### Brief
Copy the lines running from the one that contains "Viewport: 1389px width, 868px" to the end of the entries below, exactly and with no pictures.

### Extracted data
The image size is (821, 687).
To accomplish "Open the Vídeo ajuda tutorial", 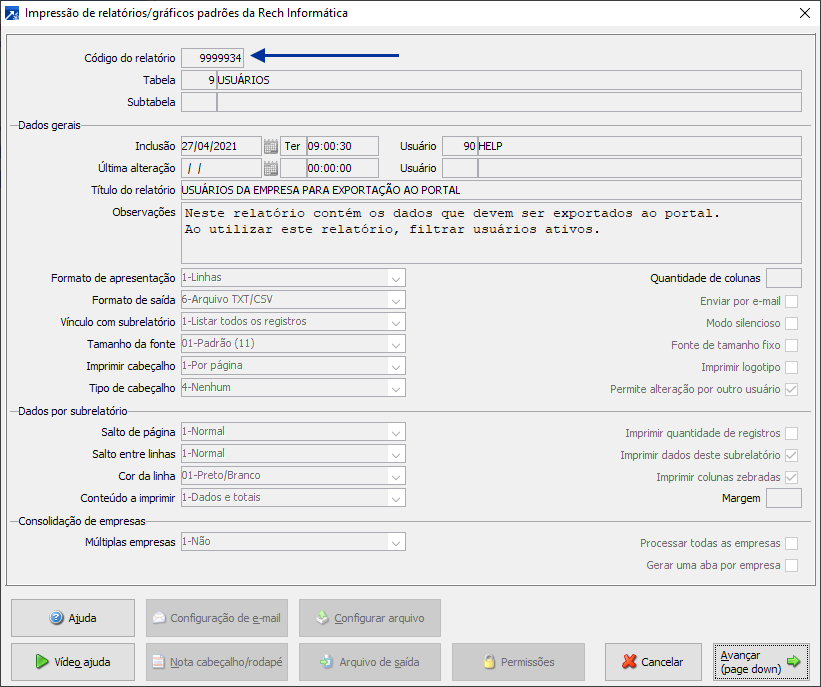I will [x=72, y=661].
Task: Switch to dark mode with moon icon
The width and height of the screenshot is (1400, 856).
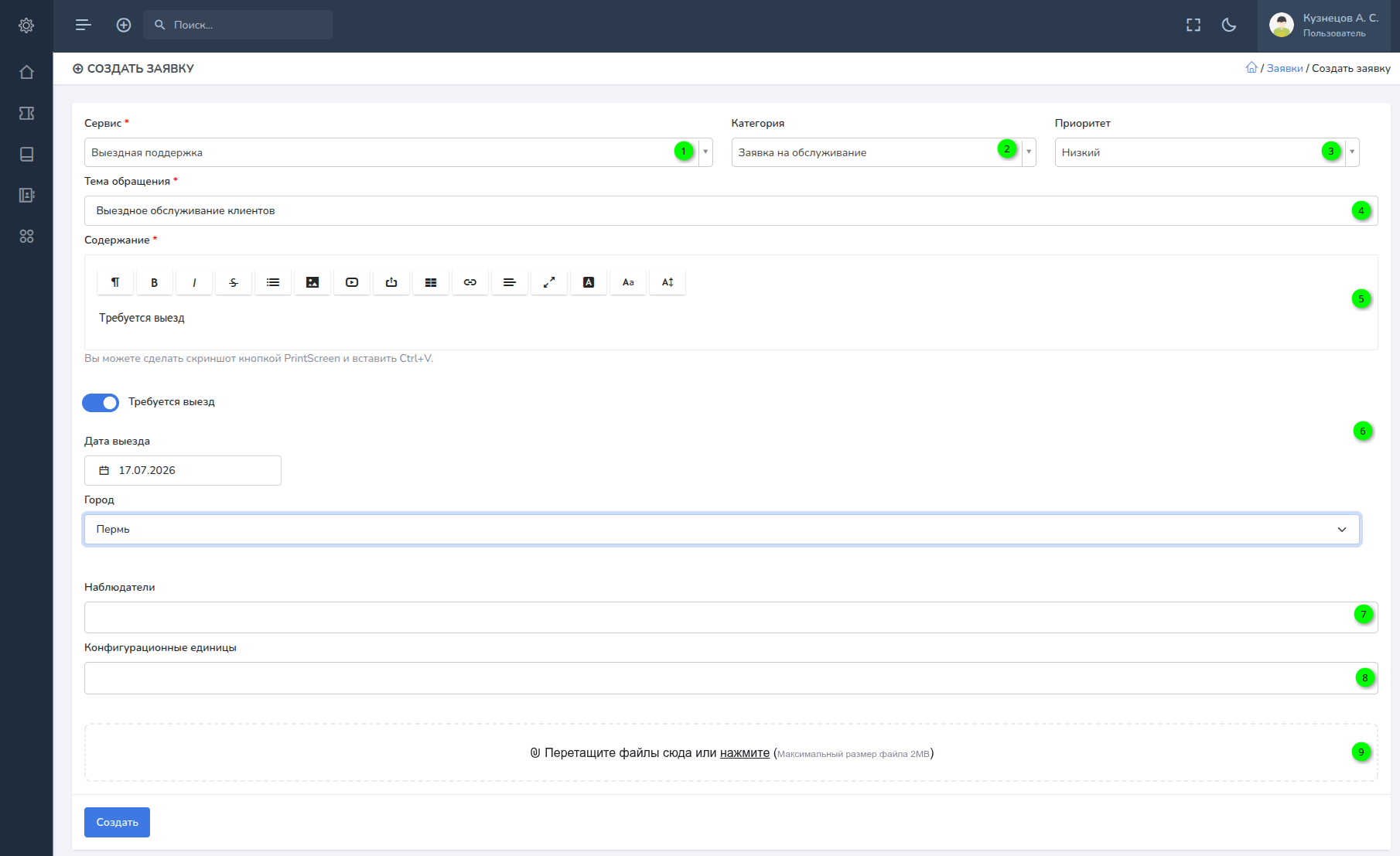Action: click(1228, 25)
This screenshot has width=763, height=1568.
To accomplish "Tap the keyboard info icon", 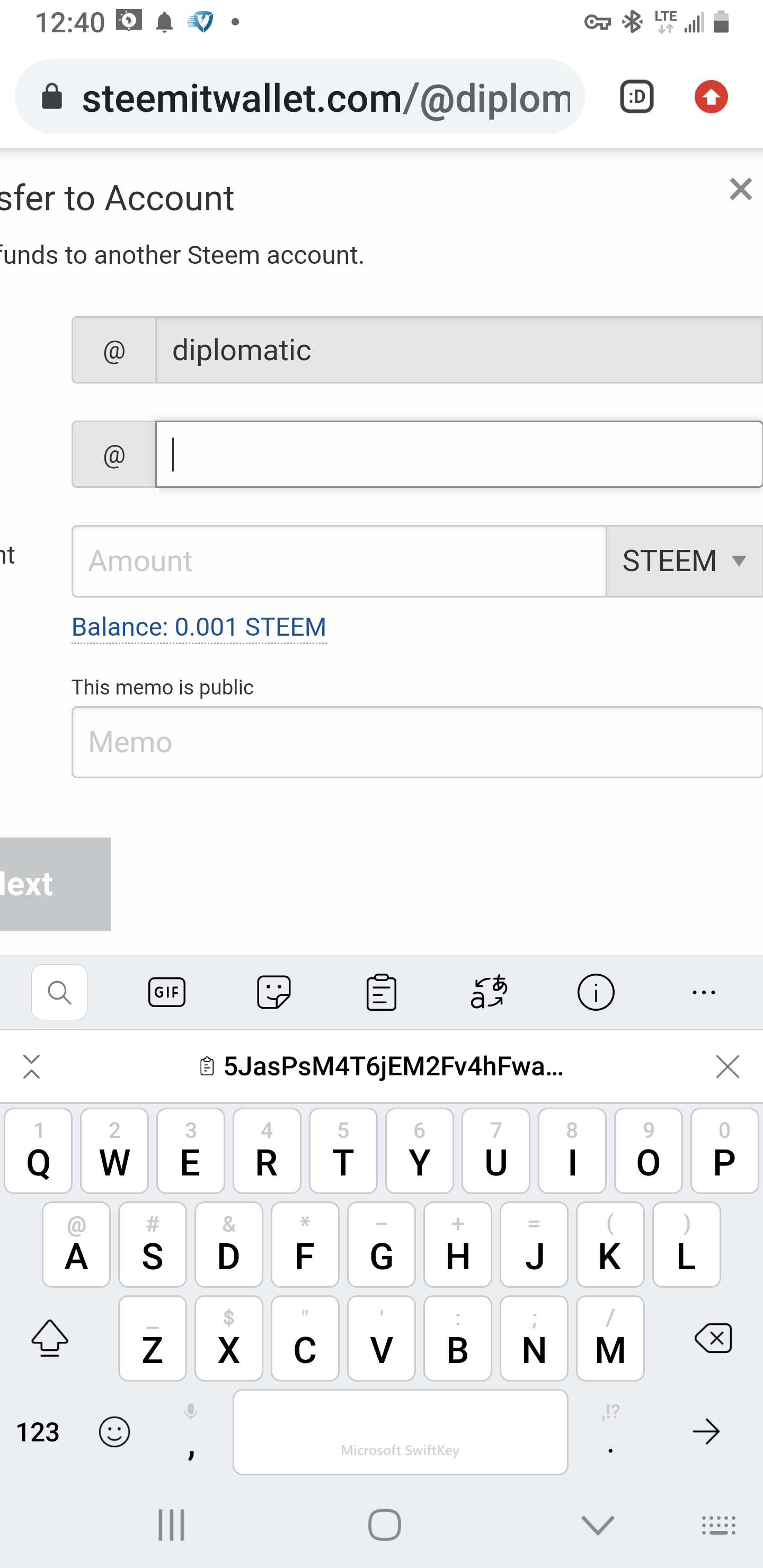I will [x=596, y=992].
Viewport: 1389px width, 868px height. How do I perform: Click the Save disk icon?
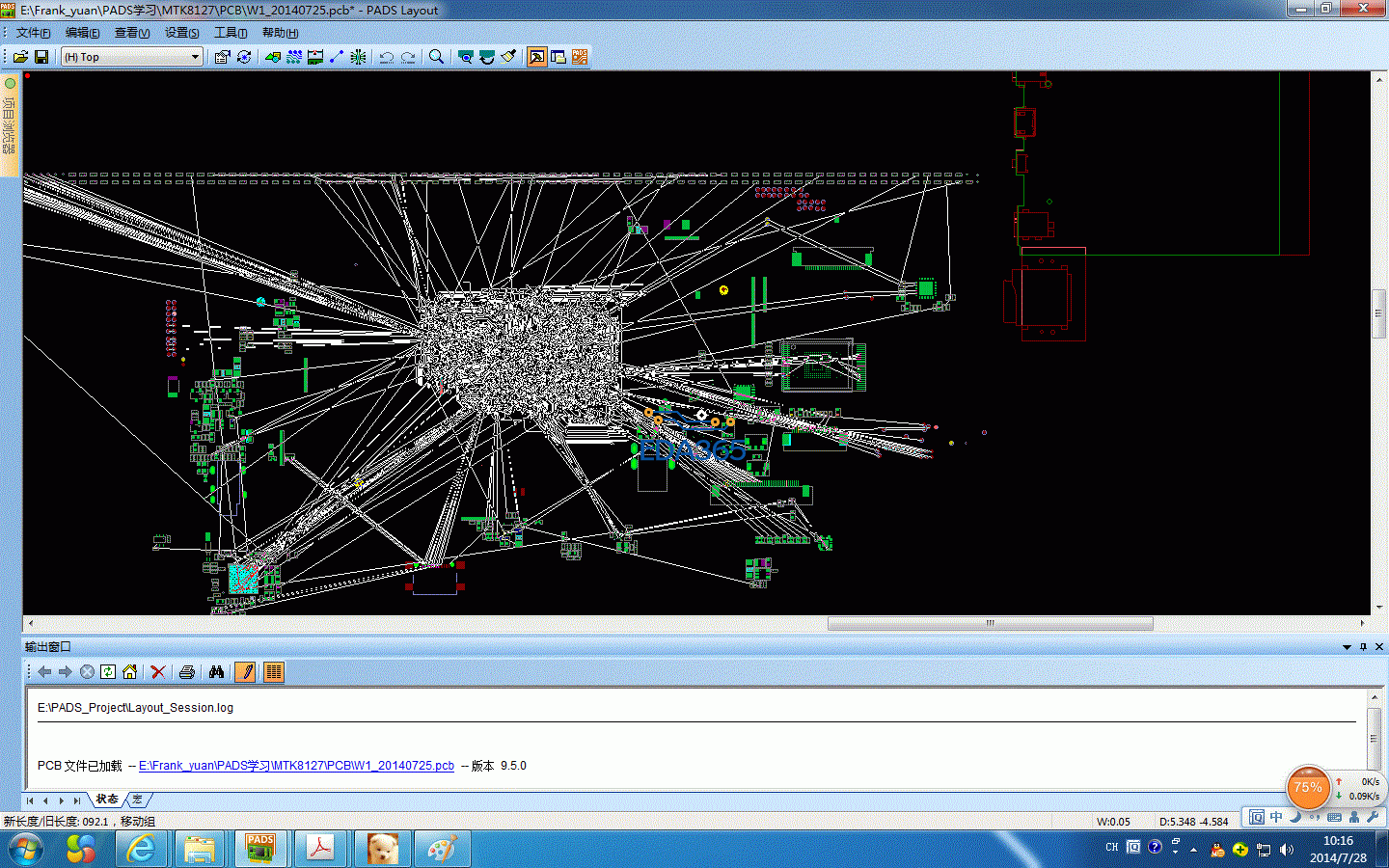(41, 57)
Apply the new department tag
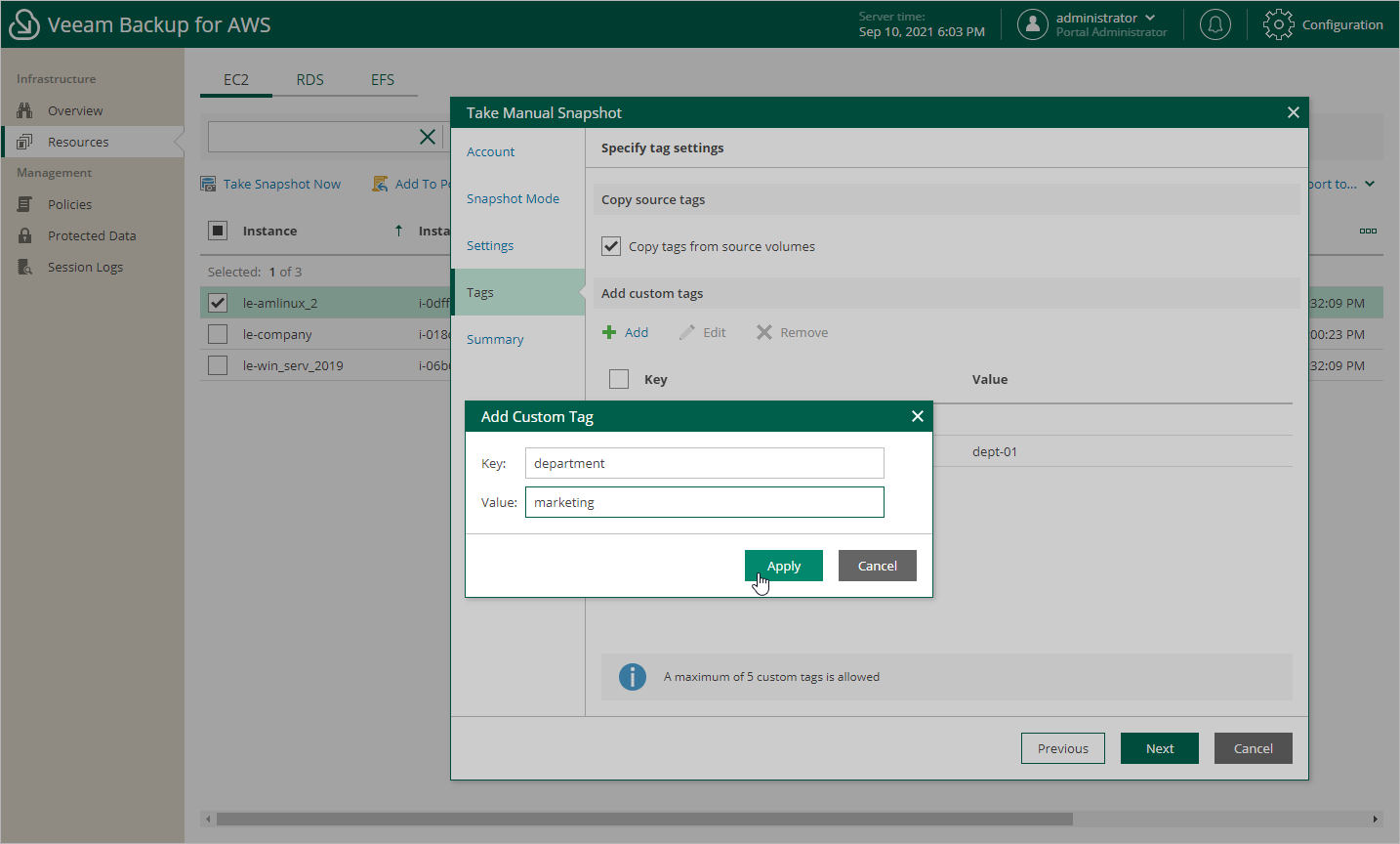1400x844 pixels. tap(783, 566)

### Solution to this exercise
Viewport: 1389px width, 868px height. How do I perform: Click the Save disk icon?
(41, 57)
Apply the new department tag
1400x844 pixels. tap(783, 566)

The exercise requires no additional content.